# Montmort's Problême du Treize

Let $N$ denote the ordered set of $n$ elements, 1, 2, 3, ..., $n$. A derangement of $N$ is a permutation of the set $N$ which leaves no element in its original position. How many derangements are there of the set $N$? In his famous book Essay d'analyse sur les jeux de hazard (1708) Pierre Rémond de Montmort called this 'le probleme de rencontre'. Now in this 1708 edition, Montmort poses this problem for $n$ = 13, so is often called the Problême du Treize.

Let us solve an easy case of $n$ = 4. 1 cannot be in the first place, so there are 3 possible places for 1. Any of the remaining 3 numbers can be in the first place. Now it is easy to see that the final two numbers have only one possible position to avoid their original positions, so there are 9 possible derangements of (1, 2, 3, 4).

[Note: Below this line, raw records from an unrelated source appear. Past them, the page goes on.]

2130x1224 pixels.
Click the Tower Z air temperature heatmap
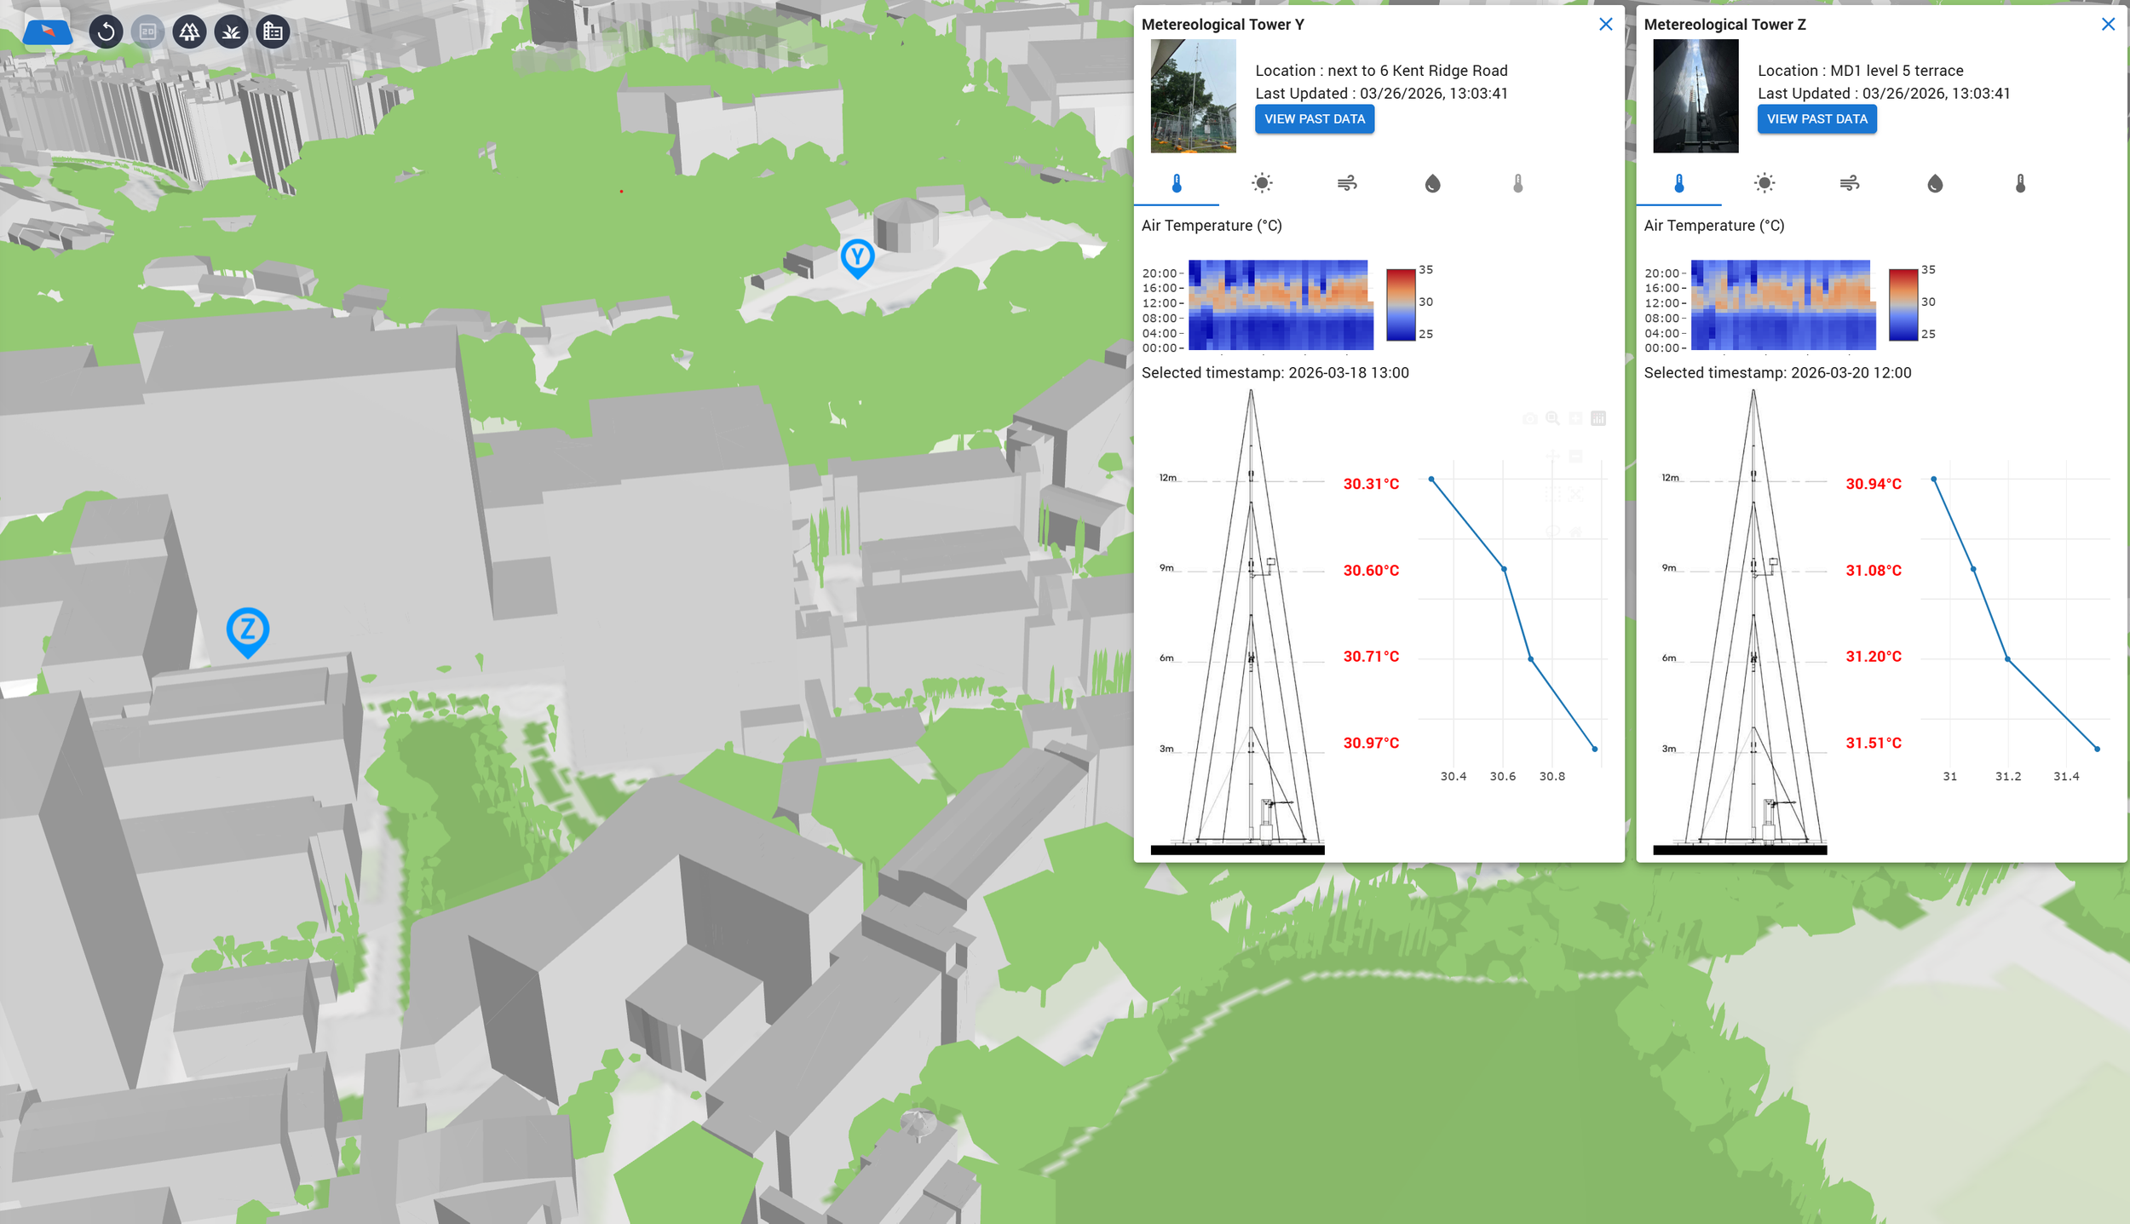click(1782, 305)
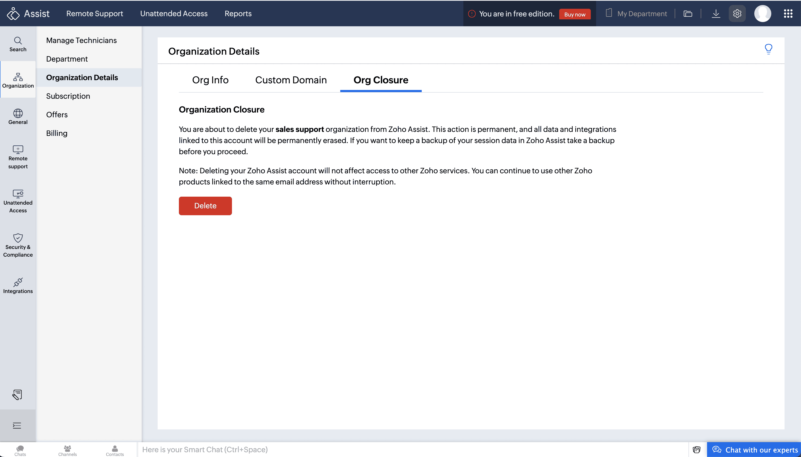Open Manage Technicians in the menu

tap(81, 40)
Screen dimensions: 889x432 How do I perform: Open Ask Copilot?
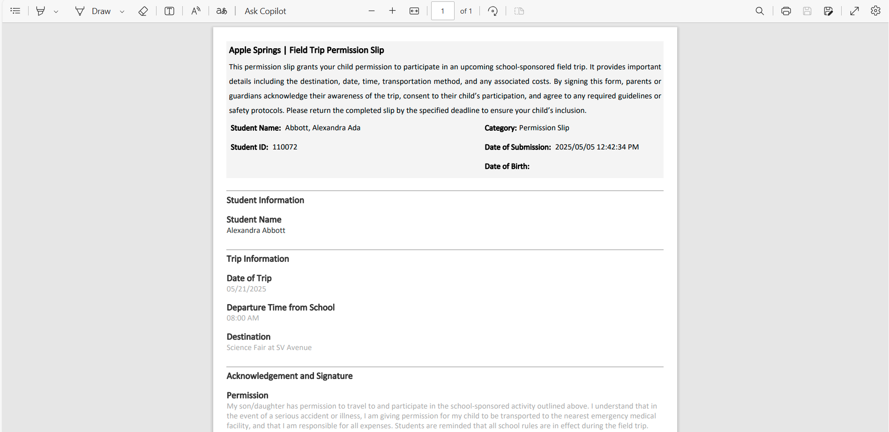pyautogui.click(x=265, y=11)
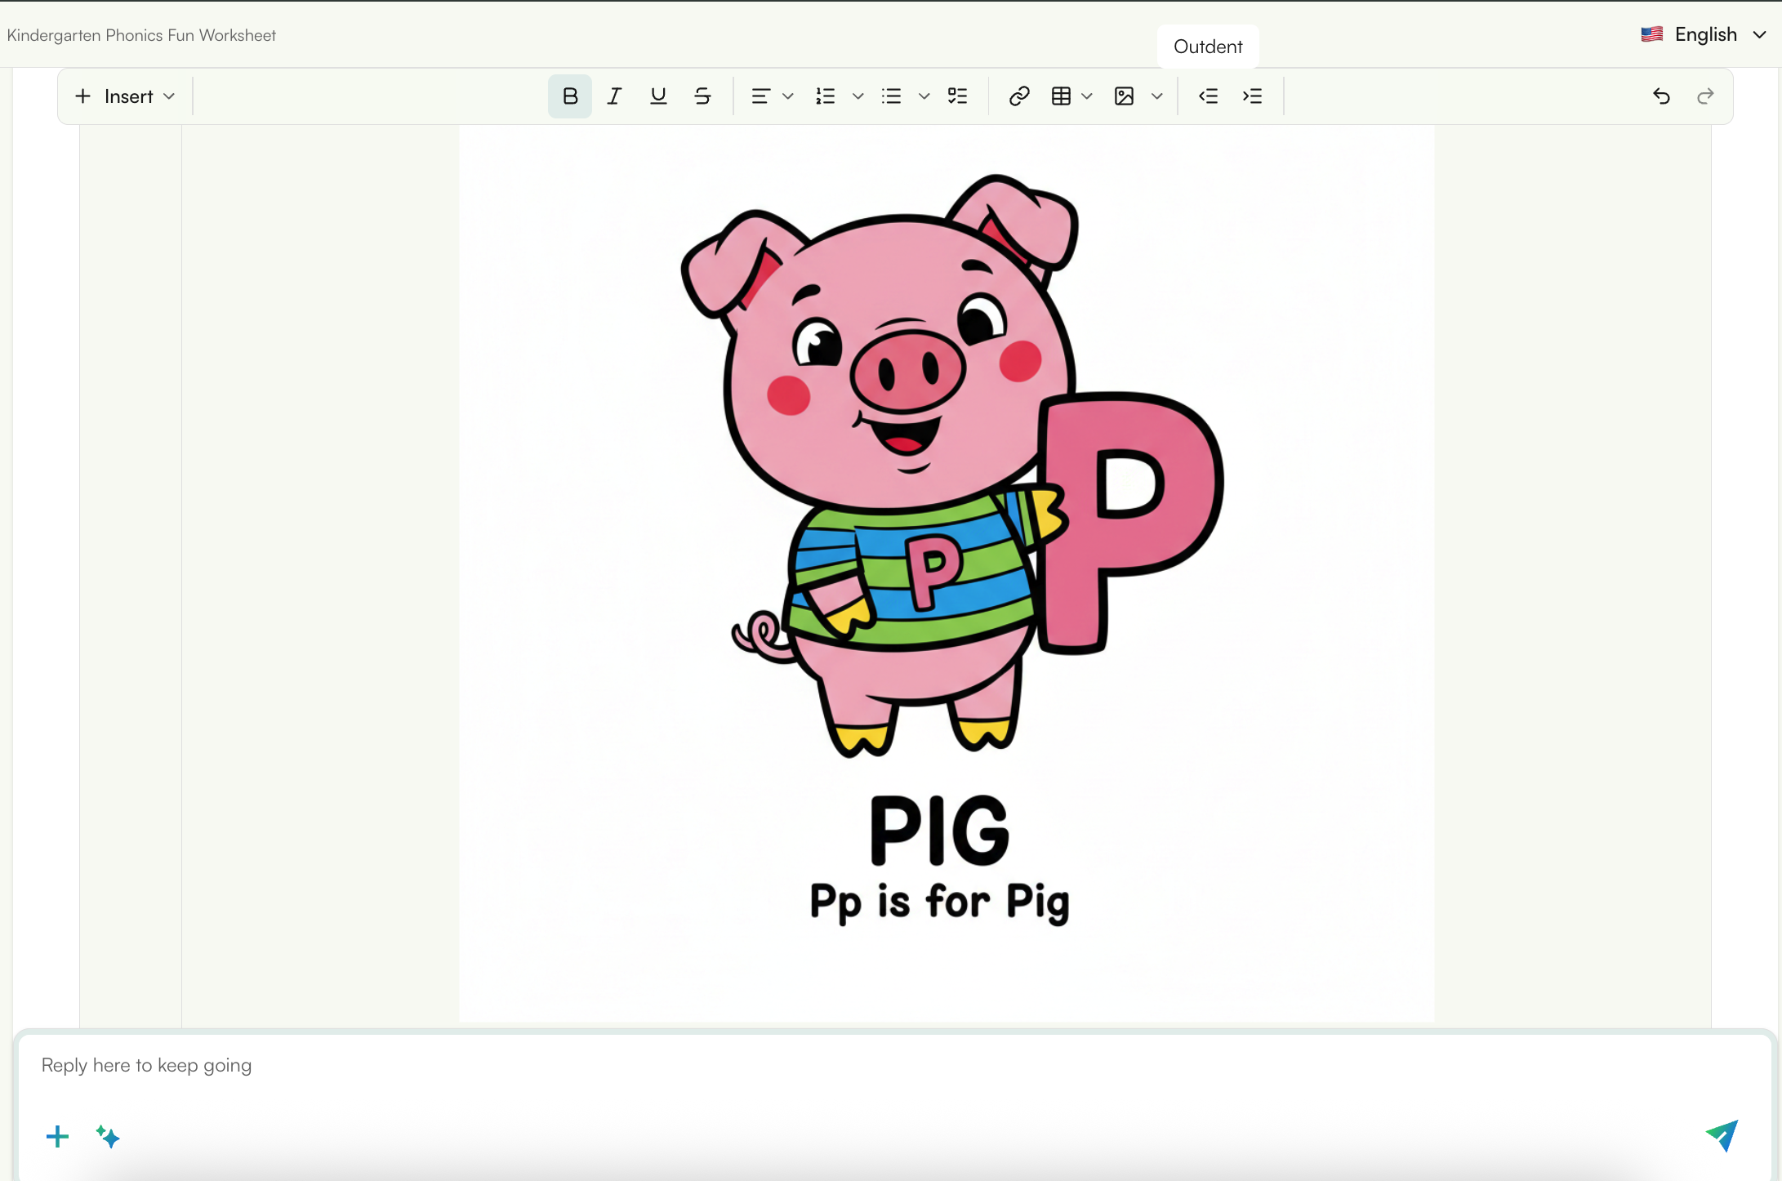Undo the last edit
The image size is (1782, 1181).
(x=1662, y=96)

Montmort discussed the Problême du Treize with Nicolas(I) Bernoulli and, to a much lesser extent, with Johann Bernoulli. In the second edition Essay d'analyse sur les jeux de hazard published in 1713, the problem is solved but generalisations are given which are left unsolved. Here is the version of the Problême du Treize that appears in the 1713 edition:

The players draw to see who will be the dealer. Let us call the dealer 'Pierre', and let us suppose that there are as many other players as you like. Pierre takes a full deck of 52 cards, shuffles them, and deals them out one after the other, calling out 'one' as he turns over the first card, 'two' as he turns over the second, 'three' as he turns over the third, and so on up to the thirteenth. Now if, in this whole series of cards, he never once turns over the card he is naming, he pays out what each other player has put up for the game, and the deal passes to the player sitting to his right. But if in this sequence of thirteen cards he happens to turn over the card he is naming, for example, if he turns over an ace as he calls out 'one', or a two as he calls out 'two', or a three as he calls out 'three', etc., he collects all the money that is in play, and begins over as before, calling out 'one', and then 'two', etc. It may happen that Pierre, having won several times, and beginning again at 'one', does not have enough cards in his hand to reach all the way to 'thirteen'; then he must, when he runs out of cards, shuffle the cards, allow them to be cut, and take from the deck as many cards as he needs to continue the game, starting again where he left off in the preceding hand. For example, if in turning over the last card he called out 'seven', in turning over the first card of the new deck, after it has been cut, he must call out 'eight', and then 'nine', etc., up to 'thirteen' - unless he wins again, in which case he begins over, calling out 'one', and then 'two', and so forth, as has already been explained. Thus it appears that Pierre may win several hands in a row, and may even continue the game ad infinitum.

Montmort asks, "Find in general the expected value to the dealer of the game of Treize."

Montmort solves a number of simpler versions of the problem, such as the one stated at the beginning of this page. He includes in the second edition his correspondence on this problem. However, the general problem remained unsolved.

Many mathematicians examined the problem, and have given generalisations of it. For example Leonhard Euler in Calcul de la probabilité dans le jeu de rencontre (1743), Abraham de Moivre in The Doctrine of Chances (1756), Johann Lambert in Examen d'une espèce de superstition ramenée au calcul des probabilités (1773), Edward Waring in An Essay on the Principles of Human Knowledge (1794), and Pierre-Simon Laplace in Théorie Analytique des Probabilités (1812).